EXERCISE
Reproduce exactly the lines below, from the first through the one containing "You are a computer-use agent. The width", and nothing more.

━━━━━ MATERIALS PROVIDED ━━━━━

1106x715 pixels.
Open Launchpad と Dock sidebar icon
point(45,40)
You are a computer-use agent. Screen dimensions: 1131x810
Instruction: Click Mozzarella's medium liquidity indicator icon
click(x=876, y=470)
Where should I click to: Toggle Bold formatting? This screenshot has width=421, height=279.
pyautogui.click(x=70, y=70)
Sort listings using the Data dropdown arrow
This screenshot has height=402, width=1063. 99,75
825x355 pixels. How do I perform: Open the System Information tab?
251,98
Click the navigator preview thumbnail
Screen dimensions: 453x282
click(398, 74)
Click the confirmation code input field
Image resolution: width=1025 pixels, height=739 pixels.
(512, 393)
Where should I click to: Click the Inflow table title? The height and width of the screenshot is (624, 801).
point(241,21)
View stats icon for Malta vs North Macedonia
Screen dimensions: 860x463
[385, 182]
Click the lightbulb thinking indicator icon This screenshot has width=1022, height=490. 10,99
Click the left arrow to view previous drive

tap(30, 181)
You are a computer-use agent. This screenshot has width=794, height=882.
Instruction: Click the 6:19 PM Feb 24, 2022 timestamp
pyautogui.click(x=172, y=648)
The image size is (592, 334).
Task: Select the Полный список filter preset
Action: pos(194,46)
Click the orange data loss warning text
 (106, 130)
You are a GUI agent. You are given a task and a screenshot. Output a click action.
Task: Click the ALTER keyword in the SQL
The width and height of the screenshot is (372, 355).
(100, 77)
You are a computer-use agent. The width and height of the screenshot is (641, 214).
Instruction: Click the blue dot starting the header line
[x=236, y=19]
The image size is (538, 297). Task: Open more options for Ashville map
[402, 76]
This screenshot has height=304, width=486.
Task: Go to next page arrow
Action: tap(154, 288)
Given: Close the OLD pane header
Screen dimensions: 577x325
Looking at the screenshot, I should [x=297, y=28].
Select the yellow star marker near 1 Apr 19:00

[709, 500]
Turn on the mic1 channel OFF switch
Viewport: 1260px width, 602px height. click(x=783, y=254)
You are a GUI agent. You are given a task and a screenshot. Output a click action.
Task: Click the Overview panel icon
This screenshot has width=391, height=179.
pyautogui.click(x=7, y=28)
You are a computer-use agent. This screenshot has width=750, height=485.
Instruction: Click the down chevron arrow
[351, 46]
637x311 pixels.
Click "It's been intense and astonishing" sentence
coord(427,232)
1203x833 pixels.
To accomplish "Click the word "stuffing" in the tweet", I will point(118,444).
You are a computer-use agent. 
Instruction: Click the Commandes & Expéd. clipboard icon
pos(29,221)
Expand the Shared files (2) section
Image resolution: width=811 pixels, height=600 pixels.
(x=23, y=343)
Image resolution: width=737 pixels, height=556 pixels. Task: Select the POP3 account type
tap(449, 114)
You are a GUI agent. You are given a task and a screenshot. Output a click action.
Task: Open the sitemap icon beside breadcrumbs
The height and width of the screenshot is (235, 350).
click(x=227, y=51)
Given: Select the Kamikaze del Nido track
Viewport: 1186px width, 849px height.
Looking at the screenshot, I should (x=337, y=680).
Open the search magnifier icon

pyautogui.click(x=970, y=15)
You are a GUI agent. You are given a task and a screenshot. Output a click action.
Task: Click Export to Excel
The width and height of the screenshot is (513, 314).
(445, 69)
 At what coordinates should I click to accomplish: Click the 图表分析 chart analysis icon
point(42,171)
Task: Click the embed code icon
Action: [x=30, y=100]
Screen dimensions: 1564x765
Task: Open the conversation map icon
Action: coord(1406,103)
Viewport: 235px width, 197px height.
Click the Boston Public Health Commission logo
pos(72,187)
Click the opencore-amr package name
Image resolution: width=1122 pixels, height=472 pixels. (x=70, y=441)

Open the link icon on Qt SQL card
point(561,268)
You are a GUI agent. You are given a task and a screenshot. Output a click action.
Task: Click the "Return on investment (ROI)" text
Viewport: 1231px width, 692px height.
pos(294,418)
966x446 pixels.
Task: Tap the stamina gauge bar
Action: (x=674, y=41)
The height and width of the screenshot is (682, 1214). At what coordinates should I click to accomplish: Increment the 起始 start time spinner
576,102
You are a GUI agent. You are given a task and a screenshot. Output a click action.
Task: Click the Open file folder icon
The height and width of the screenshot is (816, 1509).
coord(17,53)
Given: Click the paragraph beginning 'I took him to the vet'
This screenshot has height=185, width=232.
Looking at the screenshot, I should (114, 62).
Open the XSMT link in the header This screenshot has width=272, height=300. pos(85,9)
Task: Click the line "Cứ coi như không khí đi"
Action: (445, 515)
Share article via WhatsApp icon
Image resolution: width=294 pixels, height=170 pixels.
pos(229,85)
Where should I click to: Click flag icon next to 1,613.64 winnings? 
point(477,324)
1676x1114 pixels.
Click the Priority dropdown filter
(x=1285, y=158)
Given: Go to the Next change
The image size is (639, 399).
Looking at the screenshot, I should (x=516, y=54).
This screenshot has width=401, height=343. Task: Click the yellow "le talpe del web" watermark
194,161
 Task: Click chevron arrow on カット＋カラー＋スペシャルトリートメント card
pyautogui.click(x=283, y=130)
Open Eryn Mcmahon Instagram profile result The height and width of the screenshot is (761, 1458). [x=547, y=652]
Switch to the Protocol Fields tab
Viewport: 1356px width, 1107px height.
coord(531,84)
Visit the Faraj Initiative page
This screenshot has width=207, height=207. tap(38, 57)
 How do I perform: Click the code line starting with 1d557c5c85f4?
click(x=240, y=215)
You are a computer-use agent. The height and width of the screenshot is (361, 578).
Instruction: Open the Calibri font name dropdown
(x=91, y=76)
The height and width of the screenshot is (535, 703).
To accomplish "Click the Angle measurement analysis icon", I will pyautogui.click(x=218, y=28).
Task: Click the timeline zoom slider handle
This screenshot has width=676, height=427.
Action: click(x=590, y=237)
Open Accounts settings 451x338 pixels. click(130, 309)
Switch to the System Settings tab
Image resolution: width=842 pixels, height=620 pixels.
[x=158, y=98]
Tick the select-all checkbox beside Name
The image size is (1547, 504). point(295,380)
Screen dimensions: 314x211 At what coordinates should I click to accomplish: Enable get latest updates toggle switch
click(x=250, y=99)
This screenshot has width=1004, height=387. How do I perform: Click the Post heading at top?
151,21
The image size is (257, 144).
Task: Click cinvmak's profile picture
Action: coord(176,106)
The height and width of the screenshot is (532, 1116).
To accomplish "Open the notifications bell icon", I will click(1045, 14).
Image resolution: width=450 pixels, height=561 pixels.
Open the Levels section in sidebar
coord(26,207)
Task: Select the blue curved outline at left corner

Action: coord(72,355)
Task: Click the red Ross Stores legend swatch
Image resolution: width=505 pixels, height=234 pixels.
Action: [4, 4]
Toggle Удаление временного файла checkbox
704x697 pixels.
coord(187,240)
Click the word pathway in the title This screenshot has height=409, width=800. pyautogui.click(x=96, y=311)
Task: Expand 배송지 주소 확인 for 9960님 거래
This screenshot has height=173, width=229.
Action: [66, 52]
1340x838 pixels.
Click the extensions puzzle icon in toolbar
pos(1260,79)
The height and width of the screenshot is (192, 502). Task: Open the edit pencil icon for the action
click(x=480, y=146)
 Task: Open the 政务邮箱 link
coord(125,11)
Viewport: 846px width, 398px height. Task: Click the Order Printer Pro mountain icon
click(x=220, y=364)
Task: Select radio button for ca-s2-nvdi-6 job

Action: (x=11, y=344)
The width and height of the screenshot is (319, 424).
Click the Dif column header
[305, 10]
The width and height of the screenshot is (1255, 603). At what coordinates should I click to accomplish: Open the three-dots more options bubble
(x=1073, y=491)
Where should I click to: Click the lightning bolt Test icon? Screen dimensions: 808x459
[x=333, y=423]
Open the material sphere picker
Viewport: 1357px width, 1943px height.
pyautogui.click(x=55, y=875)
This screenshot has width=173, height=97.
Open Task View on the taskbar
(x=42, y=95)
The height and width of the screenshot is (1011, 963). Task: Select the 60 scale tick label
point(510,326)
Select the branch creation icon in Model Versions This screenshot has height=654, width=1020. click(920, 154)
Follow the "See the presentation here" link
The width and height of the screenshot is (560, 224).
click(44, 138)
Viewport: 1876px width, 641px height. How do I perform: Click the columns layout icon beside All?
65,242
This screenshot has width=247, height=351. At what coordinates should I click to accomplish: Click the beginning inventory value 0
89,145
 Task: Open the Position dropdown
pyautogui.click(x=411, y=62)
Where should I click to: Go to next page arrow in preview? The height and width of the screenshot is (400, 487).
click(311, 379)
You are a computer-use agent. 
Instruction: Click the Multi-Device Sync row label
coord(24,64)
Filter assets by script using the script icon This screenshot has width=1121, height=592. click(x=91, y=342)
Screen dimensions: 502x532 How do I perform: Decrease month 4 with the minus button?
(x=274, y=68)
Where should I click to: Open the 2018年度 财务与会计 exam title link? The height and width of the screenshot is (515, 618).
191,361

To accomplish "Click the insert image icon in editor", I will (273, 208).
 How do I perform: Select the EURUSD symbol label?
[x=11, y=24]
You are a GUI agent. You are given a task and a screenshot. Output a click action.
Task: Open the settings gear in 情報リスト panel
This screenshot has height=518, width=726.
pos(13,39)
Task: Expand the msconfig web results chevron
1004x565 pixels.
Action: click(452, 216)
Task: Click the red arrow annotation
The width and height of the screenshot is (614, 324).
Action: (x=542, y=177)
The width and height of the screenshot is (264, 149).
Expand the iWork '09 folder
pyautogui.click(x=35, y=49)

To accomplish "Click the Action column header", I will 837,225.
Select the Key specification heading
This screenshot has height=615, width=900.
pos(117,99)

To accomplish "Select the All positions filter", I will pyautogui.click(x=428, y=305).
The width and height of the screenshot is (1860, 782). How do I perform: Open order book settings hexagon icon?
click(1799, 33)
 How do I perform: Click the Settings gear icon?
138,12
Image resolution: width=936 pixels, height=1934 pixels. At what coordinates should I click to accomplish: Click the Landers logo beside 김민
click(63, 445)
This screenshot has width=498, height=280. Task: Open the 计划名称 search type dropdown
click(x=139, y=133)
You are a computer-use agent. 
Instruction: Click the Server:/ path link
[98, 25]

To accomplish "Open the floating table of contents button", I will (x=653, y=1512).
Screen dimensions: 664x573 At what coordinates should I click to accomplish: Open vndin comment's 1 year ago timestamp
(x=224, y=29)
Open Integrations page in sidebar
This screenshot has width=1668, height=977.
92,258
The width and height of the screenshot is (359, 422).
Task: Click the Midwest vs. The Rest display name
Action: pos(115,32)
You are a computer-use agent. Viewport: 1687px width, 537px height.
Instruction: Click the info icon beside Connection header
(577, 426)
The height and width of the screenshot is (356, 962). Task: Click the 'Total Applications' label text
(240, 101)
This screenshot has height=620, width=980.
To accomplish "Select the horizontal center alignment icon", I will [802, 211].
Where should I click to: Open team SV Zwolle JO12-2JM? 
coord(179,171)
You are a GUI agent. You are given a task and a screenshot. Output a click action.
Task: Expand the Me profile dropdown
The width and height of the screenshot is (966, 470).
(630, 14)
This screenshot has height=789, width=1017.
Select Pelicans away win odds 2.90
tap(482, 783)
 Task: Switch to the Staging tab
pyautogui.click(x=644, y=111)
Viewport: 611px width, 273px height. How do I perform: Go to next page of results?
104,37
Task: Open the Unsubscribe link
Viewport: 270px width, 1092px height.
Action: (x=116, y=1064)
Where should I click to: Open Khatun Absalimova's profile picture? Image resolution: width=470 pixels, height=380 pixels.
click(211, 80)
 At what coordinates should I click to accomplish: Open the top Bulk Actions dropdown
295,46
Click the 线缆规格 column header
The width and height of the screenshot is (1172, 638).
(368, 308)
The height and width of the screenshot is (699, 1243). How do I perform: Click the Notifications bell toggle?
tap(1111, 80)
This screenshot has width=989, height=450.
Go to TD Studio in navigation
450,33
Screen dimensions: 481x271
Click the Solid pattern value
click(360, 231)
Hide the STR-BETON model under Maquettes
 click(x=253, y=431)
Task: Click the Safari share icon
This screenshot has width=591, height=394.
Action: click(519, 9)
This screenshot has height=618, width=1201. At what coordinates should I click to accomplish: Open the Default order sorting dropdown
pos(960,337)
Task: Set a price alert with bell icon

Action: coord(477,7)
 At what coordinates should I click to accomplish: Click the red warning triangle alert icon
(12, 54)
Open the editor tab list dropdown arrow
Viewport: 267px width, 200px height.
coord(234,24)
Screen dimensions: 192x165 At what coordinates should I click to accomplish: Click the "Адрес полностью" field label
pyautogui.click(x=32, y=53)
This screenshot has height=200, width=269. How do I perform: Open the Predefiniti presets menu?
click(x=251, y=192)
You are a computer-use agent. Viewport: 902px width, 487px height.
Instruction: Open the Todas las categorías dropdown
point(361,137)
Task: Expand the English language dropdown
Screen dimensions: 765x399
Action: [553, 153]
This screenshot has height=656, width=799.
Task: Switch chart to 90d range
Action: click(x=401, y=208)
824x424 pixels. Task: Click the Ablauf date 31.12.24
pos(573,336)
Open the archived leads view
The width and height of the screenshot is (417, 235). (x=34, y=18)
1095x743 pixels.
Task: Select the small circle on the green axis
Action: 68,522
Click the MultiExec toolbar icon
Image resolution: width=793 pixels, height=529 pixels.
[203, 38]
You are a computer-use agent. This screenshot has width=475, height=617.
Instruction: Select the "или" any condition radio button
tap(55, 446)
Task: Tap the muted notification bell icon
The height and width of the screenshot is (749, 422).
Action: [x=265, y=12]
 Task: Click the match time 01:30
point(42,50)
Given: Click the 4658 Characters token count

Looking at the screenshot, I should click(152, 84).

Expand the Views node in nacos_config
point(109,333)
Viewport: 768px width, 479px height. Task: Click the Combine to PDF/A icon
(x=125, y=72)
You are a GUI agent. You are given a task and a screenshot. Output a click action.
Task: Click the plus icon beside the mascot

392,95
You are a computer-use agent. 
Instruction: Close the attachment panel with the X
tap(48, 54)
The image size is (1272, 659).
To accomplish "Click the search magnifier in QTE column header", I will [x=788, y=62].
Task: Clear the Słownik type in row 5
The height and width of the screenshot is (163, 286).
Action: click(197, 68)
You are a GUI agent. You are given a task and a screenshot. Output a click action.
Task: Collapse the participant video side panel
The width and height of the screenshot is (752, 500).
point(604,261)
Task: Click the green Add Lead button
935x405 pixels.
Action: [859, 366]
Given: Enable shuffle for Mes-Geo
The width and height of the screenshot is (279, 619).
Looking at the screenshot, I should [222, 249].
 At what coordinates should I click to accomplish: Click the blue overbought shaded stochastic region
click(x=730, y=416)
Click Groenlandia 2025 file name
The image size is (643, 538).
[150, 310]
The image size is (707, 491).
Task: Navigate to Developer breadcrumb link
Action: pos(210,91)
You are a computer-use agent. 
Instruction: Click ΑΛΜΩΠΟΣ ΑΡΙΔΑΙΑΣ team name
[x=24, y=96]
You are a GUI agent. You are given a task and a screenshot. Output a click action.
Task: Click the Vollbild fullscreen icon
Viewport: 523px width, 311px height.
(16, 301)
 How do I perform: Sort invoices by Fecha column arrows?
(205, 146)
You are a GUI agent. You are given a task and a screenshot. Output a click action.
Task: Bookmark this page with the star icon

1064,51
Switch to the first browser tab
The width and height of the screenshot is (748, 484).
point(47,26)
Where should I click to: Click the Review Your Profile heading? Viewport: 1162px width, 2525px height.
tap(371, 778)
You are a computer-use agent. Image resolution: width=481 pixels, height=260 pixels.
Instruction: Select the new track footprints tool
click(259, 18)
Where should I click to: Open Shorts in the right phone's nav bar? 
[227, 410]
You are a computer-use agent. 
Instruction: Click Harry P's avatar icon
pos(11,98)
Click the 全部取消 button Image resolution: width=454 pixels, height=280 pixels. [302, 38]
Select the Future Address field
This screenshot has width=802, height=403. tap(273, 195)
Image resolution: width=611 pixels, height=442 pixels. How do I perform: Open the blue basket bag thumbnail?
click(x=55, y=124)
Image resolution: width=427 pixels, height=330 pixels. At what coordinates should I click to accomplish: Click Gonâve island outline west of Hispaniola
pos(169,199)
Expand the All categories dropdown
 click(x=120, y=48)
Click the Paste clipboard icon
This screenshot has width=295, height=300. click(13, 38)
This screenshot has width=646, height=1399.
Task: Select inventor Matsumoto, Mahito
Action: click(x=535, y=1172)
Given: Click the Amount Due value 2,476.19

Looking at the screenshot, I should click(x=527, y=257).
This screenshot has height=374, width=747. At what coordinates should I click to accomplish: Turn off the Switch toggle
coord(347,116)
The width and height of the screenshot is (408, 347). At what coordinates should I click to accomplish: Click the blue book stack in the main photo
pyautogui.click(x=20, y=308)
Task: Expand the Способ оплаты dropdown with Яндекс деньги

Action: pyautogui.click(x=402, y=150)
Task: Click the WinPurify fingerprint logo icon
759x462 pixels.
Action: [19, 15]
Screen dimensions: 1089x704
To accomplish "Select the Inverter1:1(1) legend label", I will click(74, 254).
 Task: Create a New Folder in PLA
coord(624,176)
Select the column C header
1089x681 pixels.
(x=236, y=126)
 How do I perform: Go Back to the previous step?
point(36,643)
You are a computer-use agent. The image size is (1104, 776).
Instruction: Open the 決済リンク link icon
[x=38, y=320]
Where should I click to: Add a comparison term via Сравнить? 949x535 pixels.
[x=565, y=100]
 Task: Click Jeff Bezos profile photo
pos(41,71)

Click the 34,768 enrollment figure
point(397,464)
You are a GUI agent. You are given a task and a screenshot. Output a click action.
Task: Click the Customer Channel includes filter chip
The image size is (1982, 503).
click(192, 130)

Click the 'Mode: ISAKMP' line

━━━━━

TASK RESULT
1106x715 pixels.
Open Launchpad と Dock sidebar icon
point(45,40)
You are a computer-use agent. Screen dimensions: 1131x810
Instruction: Click Mozzarella's medium liquidity indicator icon
click(x=876, y=470)
Where should I click to: Toggle Bold formatting? This screenshot has width=421, height=279.
pyautogui.click(x=70, y=70)
Sort listings using the Data dropdown arrow
This screenshot has height=402, width=1063. 99,75
825x355 pixels. How do I perform: Open the System Information tab?
251,98
Click the navigator preview thumbnail
Screen dimensions: 453x282
click(398, 74)
Click the confirmation code input field
Image resolution: width=1025 pixels, height=739 pixels.
(512, 393)
Where should I click to: Click the Inflow table title? The height and width of the screenshot is (624, 801).
point(241,21)
View stats icon for Malta vs North Macedonia
Screen dimensions: 860x463
[385, 182]
Click the lightbulb thinking indicator icon This screenshot has width=1022, height=490. 10,99
Click the left arrow to view previous drive

tap(30, 181)
You are a computer-use agent. This screenshot has width=794, height=882.
Instruction: Click the 6:19 PM Feb 24, 2022 timestamp
pyautogui.click(x=172, y=648)
The image size is (592, 334).
Task: Select the Полный список filter preset
Action: pos(194,46)
Click the orange data loss warning text
 (106, 130)
You are a GUI agent. You are given a task and a screenshot. Output a click action.
Task: Click the ALTER keyword in the SQL
The width and height of the screenshot is (372, 355).
(100, 77)
You are a computer-use agent. The width and height of the screenshot is (641, 214).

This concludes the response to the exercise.